Haifa block ahead, Sharon was standing at the curb outside her apartment building, wearing her little navy FBI pants suit and her dreadful black lace-ups. She wore her brown hair in a short pixie cut, and would have been button-cute if it hadn't been for the mean-little-dog expression on her face. She had a big leather handbag over one shoulder and a canvas duffel at her feet. 'Look at that bitty thing. Was she that short last week?'

'Shorter. She was sitting down.'

The three of them had arranged to meet at a bar and grill on the fringes of downtown to take a look at the documentation Sharon had gathered on the case. She had already commandeered a large booth in the back by the time Grace and Annie had arrived, and was frightening the regulars with a spread of autopsy photos she'd laid on the table. 'Are those all from the Green Bay case?' Grace had asked, and Sharon had swept the photos aside immediately. 'Lord, no. I just take these along whenever I'm going out alone. No one hits on a woman looking at dead people.'

Grace smiled at the memory, as she had smiled then. Most women would have worn a ring on their left hand to avoid unwanted male attention; Sharon brought pictures of corpses, and Grace liked that about her.

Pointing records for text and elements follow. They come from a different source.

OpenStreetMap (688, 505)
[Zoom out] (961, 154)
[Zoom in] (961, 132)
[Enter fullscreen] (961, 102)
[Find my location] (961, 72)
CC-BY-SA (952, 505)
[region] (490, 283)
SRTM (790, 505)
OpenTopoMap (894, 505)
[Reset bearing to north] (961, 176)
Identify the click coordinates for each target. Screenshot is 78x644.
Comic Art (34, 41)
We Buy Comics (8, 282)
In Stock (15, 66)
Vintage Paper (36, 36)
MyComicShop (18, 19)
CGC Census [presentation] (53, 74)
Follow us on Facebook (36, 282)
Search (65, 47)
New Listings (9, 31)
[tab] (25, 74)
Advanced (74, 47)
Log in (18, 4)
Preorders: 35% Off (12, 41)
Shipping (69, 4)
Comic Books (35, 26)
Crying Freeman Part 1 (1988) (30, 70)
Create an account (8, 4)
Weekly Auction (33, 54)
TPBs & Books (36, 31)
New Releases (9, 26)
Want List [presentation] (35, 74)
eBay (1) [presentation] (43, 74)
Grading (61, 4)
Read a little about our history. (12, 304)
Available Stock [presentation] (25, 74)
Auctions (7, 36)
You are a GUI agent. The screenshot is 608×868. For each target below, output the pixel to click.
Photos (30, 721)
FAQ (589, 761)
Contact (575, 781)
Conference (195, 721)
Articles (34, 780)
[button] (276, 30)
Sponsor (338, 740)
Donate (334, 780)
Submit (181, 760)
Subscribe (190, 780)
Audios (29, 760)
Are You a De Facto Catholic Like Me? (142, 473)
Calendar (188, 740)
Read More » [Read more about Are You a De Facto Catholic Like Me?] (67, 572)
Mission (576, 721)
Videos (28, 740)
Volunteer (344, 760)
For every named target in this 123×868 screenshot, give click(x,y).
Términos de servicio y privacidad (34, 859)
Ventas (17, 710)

Annie rolled down her window when they pulled up to the curb. 'Sharon Mueller, what on earth are you doing standing out there in this heat, especially in that sorry synthetic getup?'

Sharon stepped up to the window and breathed mint into the car. 'I am a representative of the Federal government, and this is my Federal government outfit. In the back?' She hefted her duffel.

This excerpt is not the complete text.